In this Yard Sale! side project, she teams up with two gal pals from Oakland who also write and sing and are veterans of area bands: accordion player Melanie DeGiovanni and guitarist Denise Funari. Some all-girl groups can be a little airy-fairy as if (as my wife Kathy once said) they have closets full of wind chimes. But the sensible women of Yard Sale! seem to have deep roots which aren't affected by prevailing musical gusts.
They slyly describe their sound as a "thrift store mix of pop, folk, and country music." Whether they call it yard sale or thrift store, what's clear is the casual, back porch vibe that they aim for and deliver. The DeGiovanni-penned "Sunday Afternoon." is a perfect place to start: "I'm sitting on the porch on Sunday afternoon/Trying to do nothing, just waiting for the moon/If I had my way, if pennies were wishes/I'd never have to vacuum or do any dishes." Even though it's set on a Sunday, you know everybody's wearing their Casual Friday clothes. You can practically smell the barbecue and feel your hand getting cold as it fishes around in the ice chest for that last bottle of Dos Equis.
Funari has an especially memorable track here with "It Should Be You." In the aftermath of leaving a husband with a serious drinking problem, a woman three years later realizes she still loves him. Yeah, he's married and they've both moved on but the passion that was there before the drinking took center stage is somehow still alive. It's a quiet song with deep emotions as evidenced from these lyrics: "Because you think the world of me and all my stubborn ways/And you love me for who I am even on my ugliest days/You're the one I want my kids to run home to/You're the man, it should be you." Here, and I should note on other songs as well, the harmonies of Olson, DeGiovanni and Funari manage to find that sweetness in life's seating arrangement often winds up sitting next to sorrow.
The gracious Olson only wrote three of the album's fifteen tracks, thereby allowing her talented (but lesser known) band mates to strut their stuff more than she. My favorite one is surely "Come On Home." In fact, it's as good as anything Olson's ever written. It starts out like this: "When there's no place left to hide, come on home/When there's no lies left to lie, come on home/When you're lost and alone, down to skin and bone/Well, I'm not made of stone, just come on home." With Christmas upon us, the sentiment of "come on home" couldn't be more appropriate. Spend a little less time on food and shopping and make sure that the people you love are not lost in the chaos of the season. Someone's presence is always more important than anybody's presents.

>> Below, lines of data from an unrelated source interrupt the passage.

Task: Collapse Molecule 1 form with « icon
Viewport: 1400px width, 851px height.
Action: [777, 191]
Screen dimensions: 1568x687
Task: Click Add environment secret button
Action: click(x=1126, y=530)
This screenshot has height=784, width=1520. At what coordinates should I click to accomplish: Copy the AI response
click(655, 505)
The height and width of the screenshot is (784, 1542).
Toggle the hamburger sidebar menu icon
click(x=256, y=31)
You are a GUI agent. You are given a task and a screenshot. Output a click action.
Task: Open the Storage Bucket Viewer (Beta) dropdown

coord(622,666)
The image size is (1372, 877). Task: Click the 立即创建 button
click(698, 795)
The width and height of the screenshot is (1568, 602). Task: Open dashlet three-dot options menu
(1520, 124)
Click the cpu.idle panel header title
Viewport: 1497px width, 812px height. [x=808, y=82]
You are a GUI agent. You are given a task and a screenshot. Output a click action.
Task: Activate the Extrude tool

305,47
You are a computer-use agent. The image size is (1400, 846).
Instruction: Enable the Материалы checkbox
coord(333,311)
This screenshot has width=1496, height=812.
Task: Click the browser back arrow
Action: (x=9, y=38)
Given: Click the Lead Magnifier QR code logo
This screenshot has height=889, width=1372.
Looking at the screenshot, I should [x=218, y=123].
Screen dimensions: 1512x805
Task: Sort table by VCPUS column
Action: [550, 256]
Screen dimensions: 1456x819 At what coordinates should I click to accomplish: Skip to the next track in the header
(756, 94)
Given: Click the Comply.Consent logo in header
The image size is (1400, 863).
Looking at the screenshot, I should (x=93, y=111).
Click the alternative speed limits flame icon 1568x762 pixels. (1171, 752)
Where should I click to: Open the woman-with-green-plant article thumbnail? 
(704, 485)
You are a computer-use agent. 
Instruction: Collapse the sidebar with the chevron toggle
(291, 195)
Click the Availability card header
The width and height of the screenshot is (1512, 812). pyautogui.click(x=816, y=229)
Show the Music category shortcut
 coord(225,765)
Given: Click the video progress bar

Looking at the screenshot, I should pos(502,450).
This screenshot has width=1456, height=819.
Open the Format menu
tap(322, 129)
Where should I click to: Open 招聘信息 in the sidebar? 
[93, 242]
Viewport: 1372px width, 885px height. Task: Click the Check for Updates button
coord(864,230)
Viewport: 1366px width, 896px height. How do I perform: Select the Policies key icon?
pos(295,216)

Towards the end of the song, I felt a pang on hearing these two lines: "There's a place in my heart, so come on home/There's a light in the dark, come on home." Maybe it's just me but my thoughts went right to our men and women in uniform fighting this insane war. I want them to be home, healed and whole as soon as possible. The light in the dark illuminating their way was when America last went to the polls and impolitely kicked this administration to the curb.
In an HBO documentary some years ago, it was noted that World War II soldiers were initially mailed copies of Time without the ads --- and the troops did not like this. They wanted to see magazines with the Madison Avenue images of home, cars, girls and Coke. I would imagine troops in harm's way now might even dream about something as innocent as a yard sale. Well, I hope someone sends them Everything's A Dollar because I know they will warm to it and remember what simple joys are waiting for them on their return.
Oh, and before I forget, Yard Sale! insists their first record features music to make pies by. (DeGiovanni should know; she's a prize-winning baker.) So, get the CD, some butter, flour, sugar and apples and make a dessert this month. With any luck, it might smell nearly as good as Everything's A Dollar sounds.